PROBLEM :: Render as a JSON list of strings the lines from the line with "Screen dimensions: 604x340" up to and including the line with "point(69,34)", one string per line, with blank lines left out and the pictures omitted.

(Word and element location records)
* Start *
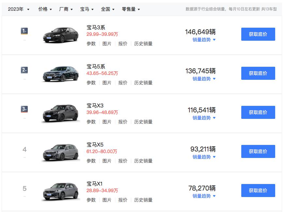The width and height of the screenshot is (283, 212).
Task: Click the rank 3 badge icon
Action: pos(24,109)
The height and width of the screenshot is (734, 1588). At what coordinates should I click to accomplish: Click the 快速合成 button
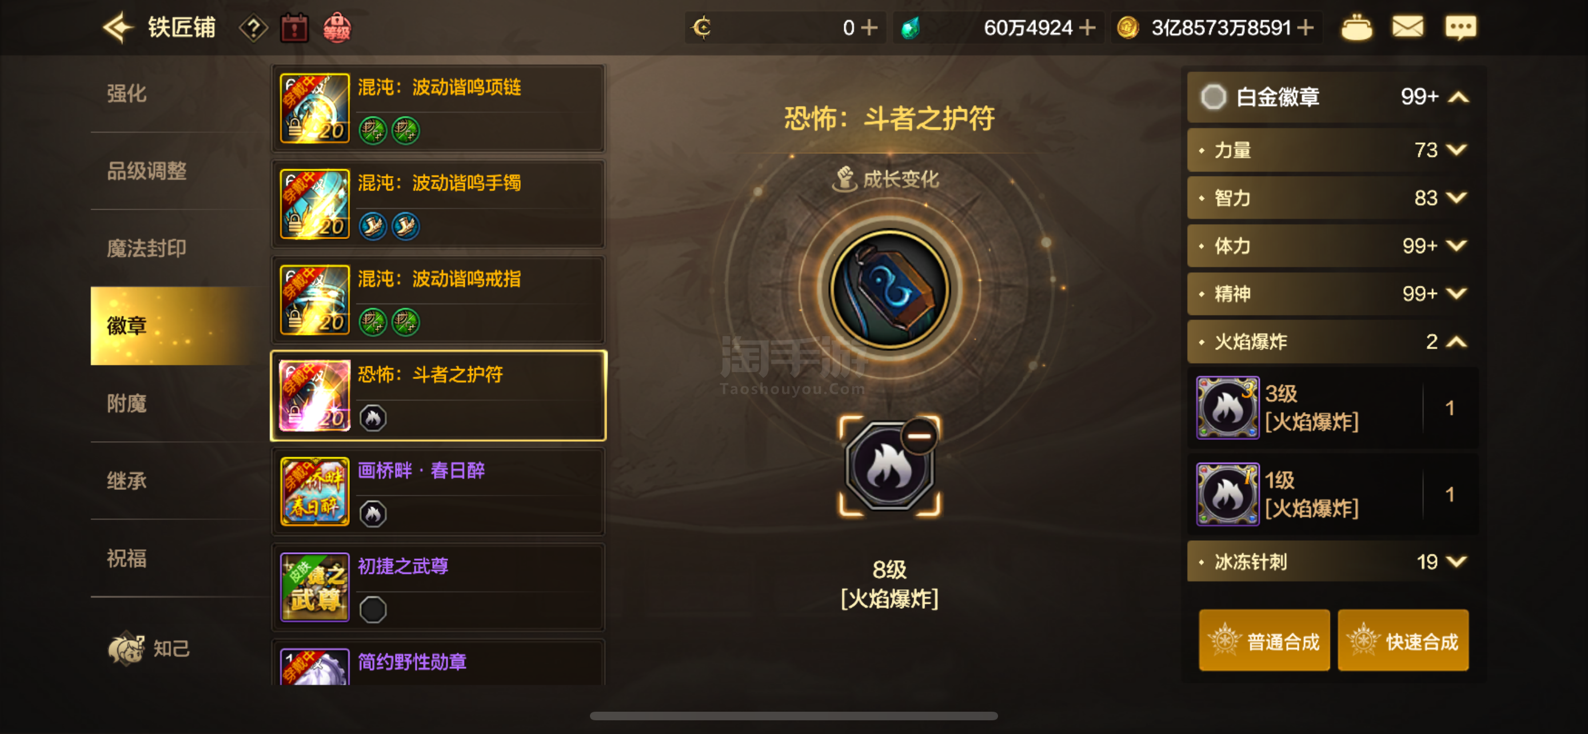[x=1403, y=641]
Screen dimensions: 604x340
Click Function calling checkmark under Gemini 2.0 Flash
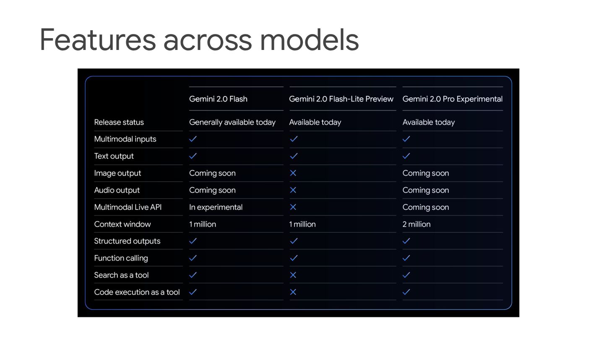tap(193, 258)
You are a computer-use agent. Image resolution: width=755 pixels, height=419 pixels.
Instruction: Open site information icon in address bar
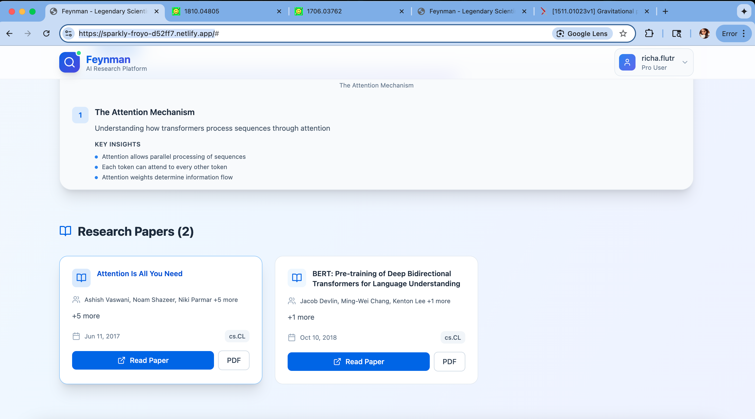point(69,34)
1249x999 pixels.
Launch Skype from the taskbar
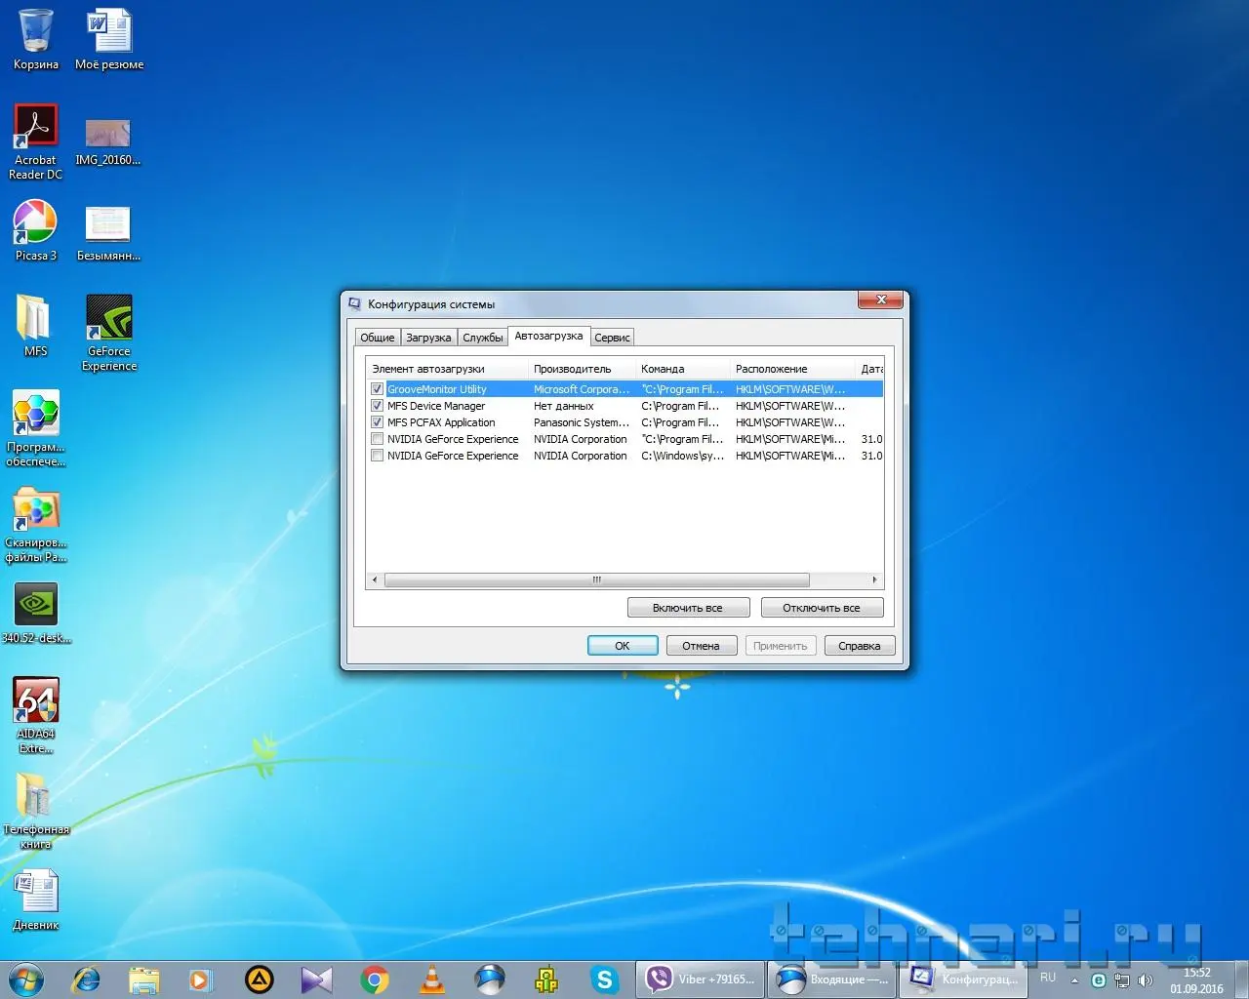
* End *
RESPONSE TO THIS TASK ::
[
  "Screen dimensions: 604x340",
  "Click Function calling checkmark under Gemini 2.0 Flash",
  "tap(193, 258)",
  "You are a computer-use agent. Image resolution: width=755 pixels, height=419 pixels.",
  "Instruction: Open site information icon in address bar",
  "point(69,34)"
]